• _EXCERPTED TEXT_:
_ _ _ _ _ _ _

Research on will-dimension SIFT algorithms for multi-attitude face recognition①

2022-10-22SHENGWenshun圣文顺SUNYanwenXULiujing

High Technology Letters 2022年3期

SHENG Wenshun (圣文顺), SUN Yanwen, XU Liujing

(*Pujiang Institute, Nanjing Tech University, Nanjing 211200, P.R.China)

(**School of Information Engineering, Nanjing Audit University, Nanjing 211815, P.R.China)

Abstract The results of face recognition are often inaccurate due to factors such as illumination, noise intensity, and affine/projection transformation.In response to these problems, the scale invariant feature transformation (SIFT) is proposed, but its computational complexity and complication seriously affect the efficiency of the algorithm. In order to solve this problem, SIFT algorithm is proposed based on principal component analysis (PCA) dimensionality reduction. The algorithm first uses PCA algorithm, which has the function of screening feature points, to filter the feature points extracted in advance by the SIFT algorithm; then the high-dimensional data is projected into the low-dimensional space to remove the redundant feature points, thereby changing the way of generating feature descriptors and finally achieving the effect of dimensionality reduction. In this paper, through experiments on the public ORL face database, the dimension of SIFT is reduced to 20 dimensions,which improves the efficiency of face extraction;the comparison of several experimental results is completed and analyzed to verify the superiority of the improved algorithm.

_ _ _ _ _ _ _

• _DATA SEGMENT_:
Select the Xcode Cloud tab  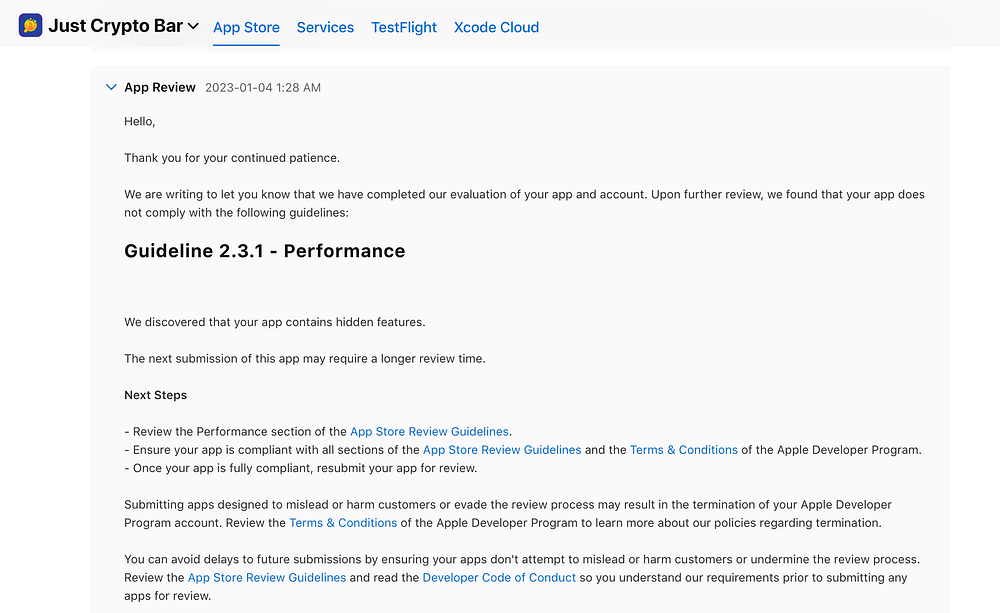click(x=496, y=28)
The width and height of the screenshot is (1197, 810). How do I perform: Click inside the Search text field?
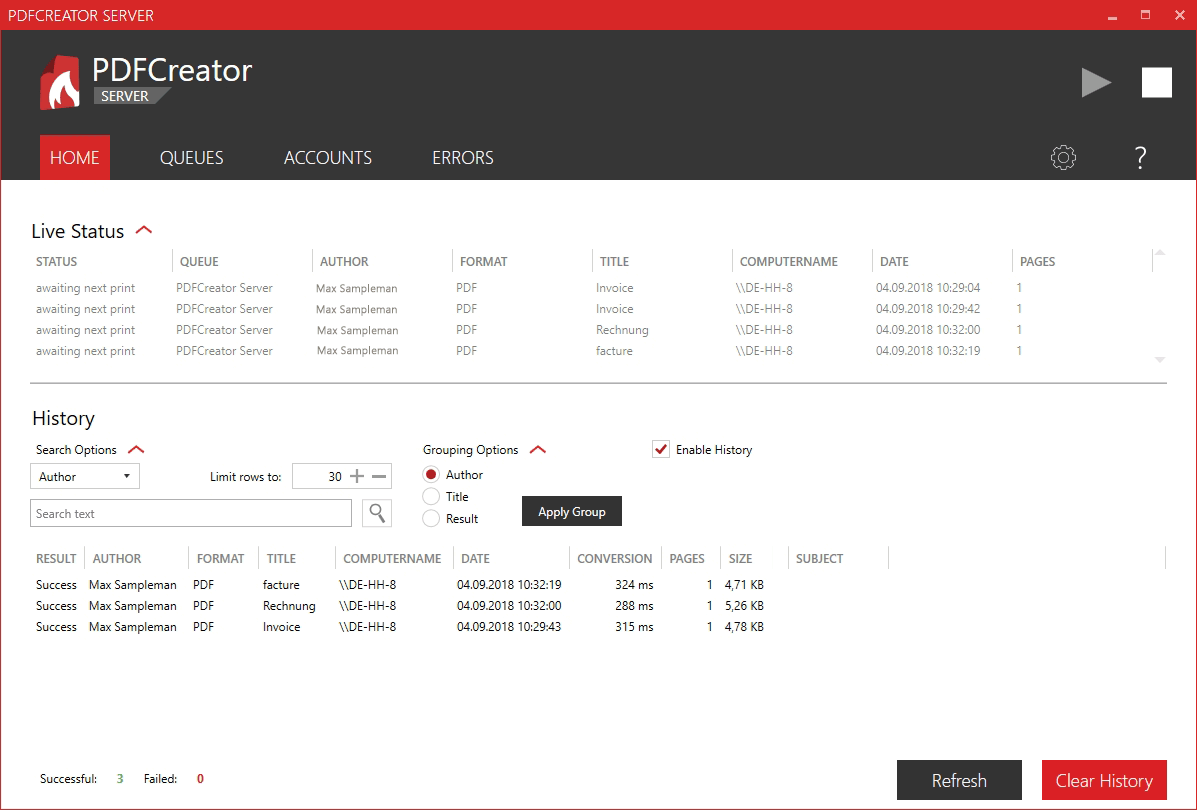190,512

_ _ _ _ _ _ _

• _REQUEST_:
Continue the paper on SIFT-based face recognition from the end of its final sentence.

• _IN RESPONSE_:
Key words: face recognition, scale invariant feature transformation (SIFT), dimensionality reduction, principal component analysis-scale invariant feature transformation (PCA-SIFT)

0 Introduction

Face recognition is an important branch of computer vision research. It is a subject that belongs to both the field of biometric recognition and artificial intelligence, and also one of the most successful applications of image analysis and understanding, involving computer graphics,pattern recognition,artificial intelligence,image processing and other related technologies[1-3]. The feasibility technology of face recognition has been studied for more than 30 years, and has been widely used in business, security, identity authentication, law enforcement and so on. This technology has attracted more and more attention, and has gradually become a dynamic research field.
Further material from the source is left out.